Icons of deities — such as the elephant-headed god Ganesha, who removes obstacles, and the crosslegged Shiva, who is god of the yogis — appear in every room.
“They are symbols of different energies,” explains Saraswati Vukadinovic, 48, also a manager. She points to a Krishna statue as a symbol of divine love. “We create a cer- tain energy by keeping them here. It’s like when you come into a church or temple, there is a certain energy.” A picture of Jesus Christ hangs in one room. A Buddha statue in another. “We are open to all religions,” says Reddy. He’s wearing the teacher’s simple cotton uniform: loose pants that are white to symbolize purity and a Tshirt of bright yellow for energy. In the centre’s sunny yellow front room, yoga books, T-shirts and some CDs are for sale. But no music is played during class and no props, such as blocks, used. “We teach you to take care of your body and calm your mind on your own,” says Vukadinovic.
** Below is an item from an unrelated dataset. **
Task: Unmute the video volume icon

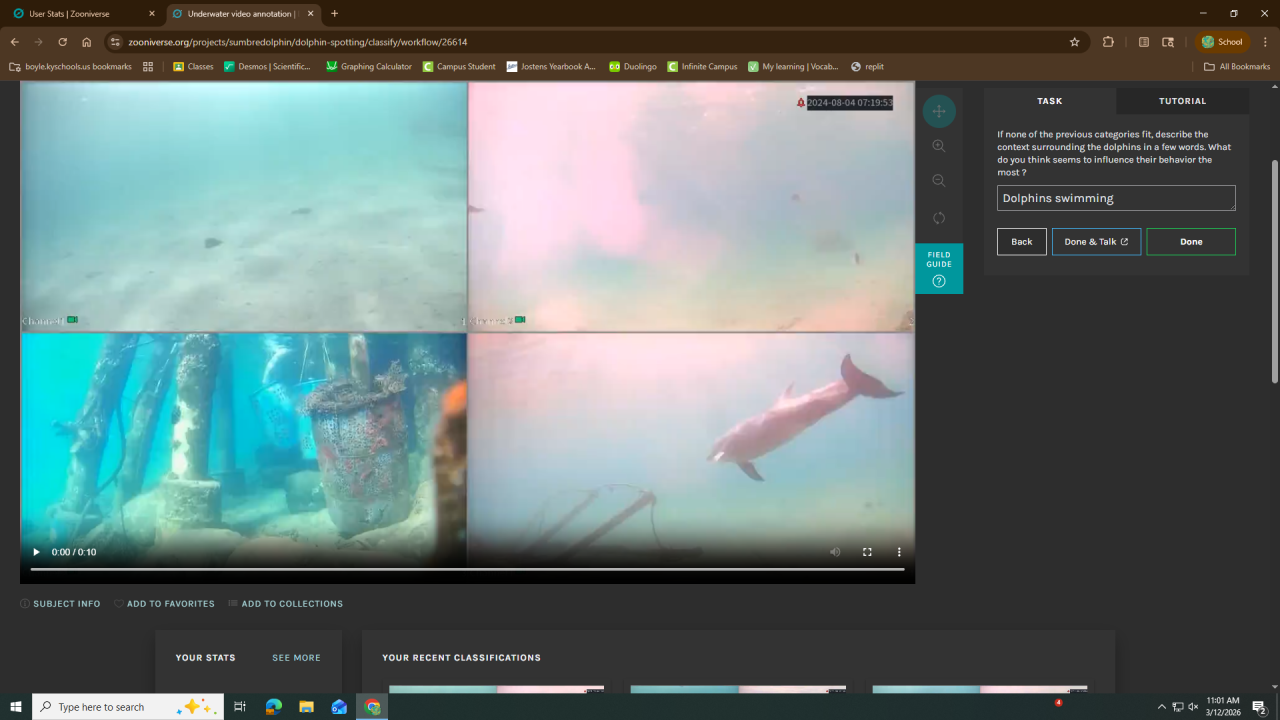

The two smiling swamis are omnipresent. “They remind us of the lineage, of where the teachings come from,” explains Vukadinovic. She was a young Serbian law student when she first discovered yoga. Both she and her husband, Reddy, who is from India, were disciples of swami Vishnudevananda. He died in 1993.
Their class finished, students file down stairs. Annie Robinson, 23, has done yoga at many studios but likes the spirituality incorporated here. Donald Carr, a former dancer in his late 60s originally from Jamaica, has come here for 13 years. He explains: “This is my soul food.”